• Source data

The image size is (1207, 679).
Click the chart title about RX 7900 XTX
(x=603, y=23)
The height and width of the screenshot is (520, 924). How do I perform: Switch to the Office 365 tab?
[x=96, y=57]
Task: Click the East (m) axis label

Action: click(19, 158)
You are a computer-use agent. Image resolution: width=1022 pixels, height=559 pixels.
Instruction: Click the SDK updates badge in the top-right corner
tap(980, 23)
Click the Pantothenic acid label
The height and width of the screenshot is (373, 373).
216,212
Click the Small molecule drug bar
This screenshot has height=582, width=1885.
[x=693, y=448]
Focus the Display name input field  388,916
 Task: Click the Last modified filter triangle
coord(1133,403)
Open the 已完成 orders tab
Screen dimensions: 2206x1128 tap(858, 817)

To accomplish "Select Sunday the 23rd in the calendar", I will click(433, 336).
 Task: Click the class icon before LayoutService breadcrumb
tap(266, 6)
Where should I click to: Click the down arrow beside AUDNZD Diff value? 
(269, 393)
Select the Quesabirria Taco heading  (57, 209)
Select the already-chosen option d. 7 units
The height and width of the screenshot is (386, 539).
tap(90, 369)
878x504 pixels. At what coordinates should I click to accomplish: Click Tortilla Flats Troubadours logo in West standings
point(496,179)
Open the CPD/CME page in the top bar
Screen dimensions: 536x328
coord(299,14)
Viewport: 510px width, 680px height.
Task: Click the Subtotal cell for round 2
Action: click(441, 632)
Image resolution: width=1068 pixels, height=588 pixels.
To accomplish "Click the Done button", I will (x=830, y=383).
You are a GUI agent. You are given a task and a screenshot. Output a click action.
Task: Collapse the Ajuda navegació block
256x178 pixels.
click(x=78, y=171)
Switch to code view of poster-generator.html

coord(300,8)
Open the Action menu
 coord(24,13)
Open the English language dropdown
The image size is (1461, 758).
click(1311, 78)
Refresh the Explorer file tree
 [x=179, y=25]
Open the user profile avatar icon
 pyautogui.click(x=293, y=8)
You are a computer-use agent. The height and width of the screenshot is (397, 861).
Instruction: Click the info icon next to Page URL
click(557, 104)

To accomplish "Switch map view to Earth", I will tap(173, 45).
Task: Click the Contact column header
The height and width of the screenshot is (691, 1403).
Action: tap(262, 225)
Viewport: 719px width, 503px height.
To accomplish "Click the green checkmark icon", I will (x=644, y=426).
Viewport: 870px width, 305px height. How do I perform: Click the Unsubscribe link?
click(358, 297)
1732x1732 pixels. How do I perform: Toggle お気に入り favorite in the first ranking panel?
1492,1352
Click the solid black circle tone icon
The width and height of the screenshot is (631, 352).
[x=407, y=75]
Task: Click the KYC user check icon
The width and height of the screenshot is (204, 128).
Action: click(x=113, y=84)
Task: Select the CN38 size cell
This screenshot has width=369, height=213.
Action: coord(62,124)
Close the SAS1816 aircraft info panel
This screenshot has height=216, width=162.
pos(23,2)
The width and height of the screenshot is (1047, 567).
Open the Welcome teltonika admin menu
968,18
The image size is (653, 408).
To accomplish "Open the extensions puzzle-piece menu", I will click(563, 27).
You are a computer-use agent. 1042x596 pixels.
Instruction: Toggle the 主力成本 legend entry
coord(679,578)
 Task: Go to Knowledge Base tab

• DESCRIPTION OF THE TASK
Reproduce all of the rows above, keeping every line identical to the source data.

• SOLUTION TO THIS PROBLEM
The image size is (1207, 679).
Click the chart title about RX 7900 XTX
(x=603, y=23)
The height and width of the screenshot is (520, 924). How do I perform: Switch to the Office 365 tab?
[x=96, y=57]
Task: Click the East (m) axis label

Action: click(19, 158)
You are a computer-use agent. Image resolution: width=1022 pixels, height=559 pixels.
Instruction: Click the SDK updates badge in the top-right corner
tap(980, 23)
Click the Pantothenic acid label
The height and width of the screenshot is (373, 373).
216,212
Click the Small molecule drug bar
This screenshot has height=582, width=1885.
[x=693, y=448]
Focus the Display name input field  388,916
 Task: Click the Last modified filter triangle
coord(1133,403)
Open the 已完成 orders tab
Screen dimensions: 2206x1128 tap(858, 817)

To accomplish "Select Sunday the 23rd in the calendar", I will click(433, 336).
 Task: Click the class icon before LayoutService breadcrumb
tap(266, 6)
Where should I click to: Click the down arrow beside AUDNZD Diff value? 
(269, 393)
Select the Quesabirria Taco heading  (57, 209)
Select the already-chosen option d. 7 units
The height and width of the screenshot is (386, 539).
tap(90, 369)
878x504 pixels. At what coordinates should I click to accomplish: Click Tortilla Flats Troubadours logo in West standings
point(496,179)
Open the CPD/CME page in the top bar
Screen dimensions: 536x328
coord(299,14)
Viewport: 510px width, 680px height.
Task: Click the Subtotal cell for round 2
Action: click(441, 632)
Image resolution: width=1068 pixels, height=588 pixels.
To accomplish "Click the Done button", I will (x=830, y=383).
You are a GUI agent. You are given a task and a screenshot. Output a click action.
Task: Collapse the Ajuda navegació block
256x178 pixels.
click(x=78, y=171)
Switch to code view of poster-generator.html

coord(300,8)
Open the Action menu
 coord(24,13)
Open the English language dropdown
The image size is (1461, 758).
click(1311, 78)
Refresh the Explorer file tree
 [x=179, y=25]
Open the user profile avatar icon
 pyautogui.click(x=293, y=8)
You are a computer-use agent. The height and width of the screenshot is (397, 861).
Instruction: Click the info icon next to Page URL
click(557, 104)

To accomplish "Switch map view to Earth", I will tap(173, 45).
Task: Click the Contact column header
The height and width of the screenshot is (691, 1403).
Action: tap(262, 225)
Viewport: 719px width, 503px height.
To accomplish "Click the green checkmark icon", I will (x=644, y=426).
Viewport: 870px width, 305px height. How do I perform: Click the Unsubscribe link?
click(358, 297)
1732x1732 pixels. How do I perform: Toggle お気に入り favorite in the first ranking panel?
1492,1352
Click the solid black circle tone icon
The width and height of the screenshot is (631, 352).
[x=407, y=75]
Task: Click the KYC user check icon
The width and height of the screenshot is (204, 128).
Action: click(x=113, y=84)
Task: Select the CN38 size cell
This screenshot has width=369, height=213.
Action: coord(62,124)
Close the SAS1816 aircraft info panel
This screenshot has height=216, width=162.
pos(23,2)
The width and height of the screenshot is (1047, 567).
Open the Welcome teltonika admin menu
968,18
The image size is (653, 408).
To accomplish "Open the extensions puzzle-piece menu", I will click(563, 27).
You are a computer-use agent. 1042x596 pixels.
Instruction: Toggle the 主力成本 legend entry
coord(679,578)
 Task: Go to Knowledge Base tab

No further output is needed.